During the 1940s, AT&T employed more than 350,000 telephone switchboard operators -- a job that's nearly vanished. But, today, some estimates put the number of mobile app developers at 12 million individuals worldwide. Just as technologies and communications change, jobs likewise evolve. The workforce as we know it is in the throes of a revolution.
As new technologies emerge in what some have dubbed the Fourth Industrial Revolution, innovative companies have already begun to adapt, prompting reevaluations of workforce development strategies. Artificial intelligence, in particular, brings new possibilities -- like increased productivity and innovation. It also has sweeping implications for employee skill sets. How is technology shaping the future of work, and how can businesses keep up?
Hiring Managers Point to Tech-Driven Workforce Transformation
For starters, let's look at the technologies at play. Recent research shows that hiring managers are bracing for tech-induced transformation -- starting now. Sixty-two percent of managers surveyed say AI will change how they work within five years. Other emerging technologies, such as the Internet of Things, are expected to spark similar transformations (Source: Salesforce Workforce Development Survey, May 2017).
As with any innovation, there's an upside and a downside to discuss. For example, 3D printing has given us both advanced, low-cost prosthetics and printable guns. In the workplace, the impact can also be argued both ways. While 45 percent of hiring managers say AI will have a positive impact on employment rates, 32 percent expect a negative impact (Source: Salesforce Workforce Development Survey, May 2017).
AI Paves the Way for Higher-Level Work and Soft Skills
The World Economic Forum's Future of Jobs report found that 35 percent of core skills will change between 2015 and 2020. Undoubtedly, AI holds the potential to automate certain jobs. But we're often presented with a false choice between automation and jobs. It's not a dichotomous situation.
In a recent interview on the future of work, Jonathan Reichental, CIO of the city of Palo Alto, offered up this example. If you go back 100 years, he said, "a huge proportion of our society is either working on a farm or working in a factory. Hardly anyone works on farms any more -- we have machines that do the work humans used to do. Our factories are massively automated with mass production technologies."
His takeaway? "The continuing automation of society means human beings have increasingly focused on higher-level work."
Zvika Krieger, co-leader of the World Economic Forum's Center for the Fourth Industrial Revolution, notes that "as AI begins to impact the workforce and automation replaces some existing skills, we're seeing an increased need for emotional intelligence, creativity, and critical thinking, for instance."
Also: AI and jobs: The journey never ends CNET
In fact, 73 percent of hiring managers say creative and abstract thinking will become more important (Source: Salesforce Workforce Development Survey, May 2017).
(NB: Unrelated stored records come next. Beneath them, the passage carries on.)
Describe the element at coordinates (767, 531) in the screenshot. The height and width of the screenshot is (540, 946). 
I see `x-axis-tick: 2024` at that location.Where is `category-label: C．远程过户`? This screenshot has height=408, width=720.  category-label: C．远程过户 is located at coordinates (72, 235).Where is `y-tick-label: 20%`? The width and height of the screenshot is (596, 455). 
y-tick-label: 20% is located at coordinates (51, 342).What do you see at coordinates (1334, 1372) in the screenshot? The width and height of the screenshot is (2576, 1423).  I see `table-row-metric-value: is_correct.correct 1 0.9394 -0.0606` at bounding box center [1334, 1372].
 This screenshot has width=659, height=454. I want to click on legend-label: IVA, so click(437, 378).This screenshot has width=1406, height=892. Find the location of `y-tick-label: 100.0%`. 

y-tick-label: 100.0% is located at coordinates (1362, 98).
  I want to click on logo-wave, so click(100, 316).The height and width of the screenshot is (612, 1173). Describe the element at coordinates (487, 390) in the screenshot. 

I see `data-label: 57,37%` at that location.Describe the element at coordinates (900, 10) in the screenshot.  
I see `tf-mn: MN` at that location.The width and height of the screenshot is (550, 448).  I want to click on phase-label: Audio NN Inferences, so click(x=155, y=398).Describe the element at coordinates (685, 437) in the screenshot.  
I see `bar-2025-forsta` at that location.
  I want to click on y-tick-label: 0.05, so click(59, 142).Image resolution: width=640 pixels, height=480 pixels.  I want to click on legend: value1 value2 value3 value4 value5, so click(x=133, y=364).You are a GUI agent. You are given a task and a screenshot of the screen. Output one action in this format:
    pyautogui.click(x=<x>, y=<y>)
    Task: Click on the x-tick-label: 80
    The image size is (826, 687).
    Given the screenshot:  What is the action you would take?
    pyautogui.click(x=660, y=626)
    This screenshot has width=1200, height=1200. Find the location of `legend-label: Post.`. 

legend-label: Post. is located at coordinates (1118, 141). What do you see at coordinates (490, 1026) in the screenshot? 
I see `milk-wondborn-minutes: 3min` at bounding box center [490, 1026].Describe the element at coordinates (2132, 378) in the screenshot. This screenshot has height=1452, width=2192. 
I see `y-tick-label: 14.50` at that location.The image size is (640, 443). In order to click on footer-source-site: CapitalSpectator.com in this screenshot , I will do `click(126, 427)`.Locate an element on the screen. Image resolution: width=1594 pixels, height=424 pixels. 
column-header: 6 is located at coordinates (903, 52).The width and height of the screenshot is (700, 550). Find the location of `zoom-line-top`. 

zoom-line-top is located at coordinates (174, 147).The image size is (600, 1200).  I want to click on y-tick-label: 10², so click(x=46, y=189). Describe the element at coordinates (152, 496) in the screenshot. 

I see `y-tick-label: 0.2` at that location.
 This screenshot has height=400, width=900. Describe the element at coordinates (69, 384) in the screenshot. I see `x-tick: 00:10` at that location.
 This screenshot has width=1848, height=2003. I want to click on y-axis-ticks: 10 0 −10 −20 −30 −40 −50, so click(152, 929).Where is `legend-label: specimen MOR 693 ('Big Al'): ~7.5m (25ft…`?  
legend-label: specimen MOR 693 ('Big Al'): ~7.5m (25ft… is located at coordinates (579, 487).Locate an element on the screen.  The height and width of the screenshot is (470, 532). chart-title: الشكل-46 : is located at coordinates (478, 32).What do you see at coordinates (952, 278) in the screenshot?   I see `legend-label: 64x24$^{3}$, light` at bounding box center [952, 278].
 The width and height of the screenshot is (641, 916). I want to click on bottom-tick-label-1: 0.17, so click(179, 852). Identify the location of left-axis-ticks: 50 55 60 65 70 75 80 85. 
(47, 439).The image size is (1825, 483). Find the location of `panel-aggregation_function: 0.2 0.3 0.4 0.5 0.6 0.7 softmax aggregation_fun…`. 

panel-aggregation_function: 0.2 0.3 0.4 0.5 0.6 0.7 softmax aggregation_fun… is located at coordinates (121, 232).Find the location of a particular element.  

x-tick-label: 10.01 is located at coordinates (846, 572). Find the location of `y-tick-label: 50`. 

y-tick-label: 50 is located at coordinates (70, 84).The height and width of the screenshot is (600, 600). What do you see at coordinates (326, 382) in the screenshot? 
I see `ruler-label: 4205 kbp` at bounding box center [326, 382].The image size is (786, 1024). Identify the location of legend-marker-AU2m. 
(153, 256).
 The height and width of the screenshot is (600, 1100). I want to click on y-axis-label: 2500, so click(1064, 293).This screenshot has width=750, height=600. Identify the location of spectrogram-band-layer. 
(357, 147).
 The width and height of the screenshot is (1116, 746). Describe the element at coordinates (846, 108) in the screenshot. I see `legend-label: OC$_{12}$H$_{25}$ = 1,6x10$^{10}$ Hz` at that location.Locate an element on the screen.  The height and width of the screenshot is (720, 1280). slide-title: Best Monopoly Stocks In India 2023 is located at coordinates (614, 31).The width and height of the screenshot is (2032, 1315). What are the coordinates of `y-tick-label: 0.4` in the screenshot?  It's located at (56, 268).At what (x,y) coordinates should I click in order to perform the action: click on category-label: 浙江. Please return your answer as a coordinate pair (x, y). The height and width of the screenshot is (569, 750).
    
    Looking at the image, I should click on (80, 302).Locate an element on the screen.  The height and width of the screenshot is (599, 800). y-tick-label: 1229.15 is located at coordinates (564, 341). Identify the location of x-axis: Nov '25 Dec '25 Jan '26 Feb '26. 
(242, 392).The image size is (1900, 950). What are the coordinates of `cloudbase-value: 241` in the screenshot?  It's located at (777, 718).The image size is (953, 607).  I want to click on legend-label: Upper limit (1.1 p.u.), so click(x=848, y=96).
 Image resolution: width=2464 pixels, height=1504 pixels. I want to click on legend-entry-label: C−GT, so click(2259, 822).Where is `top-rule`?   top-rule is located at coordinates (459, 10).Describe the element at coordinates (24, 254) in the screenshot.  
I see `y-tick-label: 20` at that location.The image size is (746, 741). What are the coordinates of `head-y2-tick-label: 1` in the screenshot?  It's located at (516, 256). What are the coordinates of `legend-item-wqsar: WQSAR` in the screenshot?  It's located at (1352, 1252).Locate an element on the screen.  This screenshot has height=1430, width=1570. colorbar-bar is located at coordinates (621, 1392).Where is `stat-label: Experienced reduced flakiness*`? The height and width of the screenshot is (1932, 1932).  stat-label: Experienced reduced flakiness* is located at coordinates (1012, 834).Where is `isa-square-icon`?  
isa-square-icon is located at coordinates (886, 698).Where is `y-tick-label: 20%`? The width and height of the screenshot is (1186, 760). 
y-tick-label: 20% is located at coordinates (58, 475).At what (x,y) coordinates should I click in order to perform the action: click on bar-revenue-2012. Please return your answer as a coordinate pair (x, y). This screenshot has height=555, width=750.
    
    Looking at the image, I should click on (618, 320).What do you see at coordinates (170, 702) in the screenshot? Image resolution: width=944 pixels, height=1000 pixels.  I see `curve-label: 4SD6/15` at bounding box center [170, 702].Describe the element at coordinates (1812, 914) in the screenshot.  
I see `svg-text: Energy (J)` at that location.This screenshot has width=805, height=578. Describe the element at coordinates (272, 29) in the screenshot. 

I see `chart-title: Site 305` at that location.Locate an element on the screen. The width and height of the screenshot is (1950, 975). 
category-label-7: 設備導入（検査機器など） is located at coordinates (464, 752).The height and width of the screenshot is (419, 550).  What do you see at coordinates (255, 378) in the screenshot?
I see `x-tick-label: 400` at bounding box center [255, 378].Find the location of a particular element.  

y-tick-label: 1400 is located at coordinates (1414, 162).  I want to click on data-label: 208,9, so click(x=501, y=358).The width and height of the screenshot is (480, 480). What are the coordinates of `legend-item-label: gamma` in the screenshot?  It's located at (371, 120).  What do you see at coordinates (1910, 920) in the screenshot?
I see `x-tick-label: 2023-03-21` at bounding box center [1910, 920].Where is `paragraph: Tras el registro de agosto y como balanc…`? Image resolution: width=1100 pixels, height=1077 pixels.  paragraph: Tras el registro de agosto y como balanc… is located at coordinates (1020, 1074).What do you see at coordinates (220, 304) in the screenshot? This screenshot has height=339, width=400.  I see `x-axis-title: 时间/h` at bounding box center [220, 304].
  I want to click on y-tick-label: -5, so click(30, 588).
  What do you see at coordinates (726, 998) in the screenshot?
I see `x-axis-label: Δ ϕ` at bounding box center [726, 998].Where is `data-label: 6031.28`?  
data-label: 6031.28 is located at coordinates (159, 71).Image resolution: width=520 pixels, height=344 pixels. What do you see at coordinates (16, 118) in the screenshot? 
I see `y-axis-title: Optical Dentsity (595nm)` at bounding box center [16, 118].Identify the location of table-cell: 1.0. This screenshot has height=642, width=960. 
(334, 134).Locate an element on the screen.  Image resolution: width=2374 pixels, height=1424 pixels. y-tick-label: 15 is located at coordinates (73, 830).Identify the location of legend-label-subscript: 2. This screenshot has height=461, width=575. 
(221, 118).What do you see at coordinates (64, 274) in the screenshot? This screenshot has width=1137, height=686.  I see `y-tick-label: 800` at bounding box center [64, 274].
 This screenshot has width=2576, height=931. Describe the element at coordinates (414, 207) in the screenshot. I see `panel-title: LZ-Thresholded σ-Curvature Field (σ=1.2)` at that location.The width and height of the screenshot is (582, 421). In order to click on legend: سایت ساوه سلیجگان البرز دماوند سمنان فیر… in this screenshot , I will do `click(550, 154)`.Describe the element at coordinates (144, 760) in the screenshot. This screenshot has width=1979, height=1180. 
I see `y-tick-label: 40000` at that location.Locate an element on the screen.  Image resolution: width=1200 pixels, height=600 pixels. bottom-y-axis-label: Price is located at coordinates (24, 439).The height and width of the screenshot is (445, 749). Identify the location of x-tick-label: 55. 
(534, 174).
Highlighting the pace of workforce change, the World Economic Forum points to these 10 jobs that didn't exist 10 years ago -- including app developer and social media manager. Another estimate projects that "65% of children entering primary school today will ultimately end up working in completely new job types that aren't on our radar yet."
Still, Businesses Lack Formal Plans for Future-Proofing Their Workforce
Research from Bloomberg, which I covered here, shows that both business and academia lack plans to equip the future workforce. Only about half of businesses and two-thirds of academic institutions have a formal plan for addressing the impact of emerging technologies. This is a miss.
Research from Salesforce shows a majority of hiring managers (68 percent) feel that formalized retraining programs are very valuable for employees, but only 46 percent place a high priority on these programs. Another miss.
Also: Why AI could destroy more jobs than it creates TechRepublic
Not addressing workforce development and reskilling will only widen the digital skills gap, threatening business' ability to compete in the Fourth Industrial Revolution. Already, 52 percent of IT leaders say skill gaps are a major challenge at their organization. Eighty-seven percent of companies say universities are not adequately preparing students for today's jobs. Only 29 percent of IT organizations rate their ability to keep pace with technology trends as excellent.
The World Economic Forum has found that over a third of the core skills required of the workforce by 2020 will be different from those today. Meanwhile, customers expect companies to provide new products and services more frequently than ever before, and it takes more than ever to impress them. In order for companies to cultivate an innovative culture, and produce innovative products and services, employee training and reskilling must be on the forefront of their business strategy.
In preparing for AI and the future of work, Gartner urges CIOs to "expand the IT charter to include helping employees rapidly embrace new technologies" while making "ease of learning and ease of use core technology evaluation criteria."
If we are to adapt to AI, it starts with prioritizing workforce training programs. It's crucial that we're as invested in building individuals' capabilities as we are in building technological capabilities. To Krieger's point, "As the pace of technological change quickens, we need to be sure that employees are keeping up with the right skills to thrive in the Fourth Industrial Revolution."
After all, if the workforce evolved from switchboard operators to mobile app developers in 70 years, imagine what the next 50 will hold.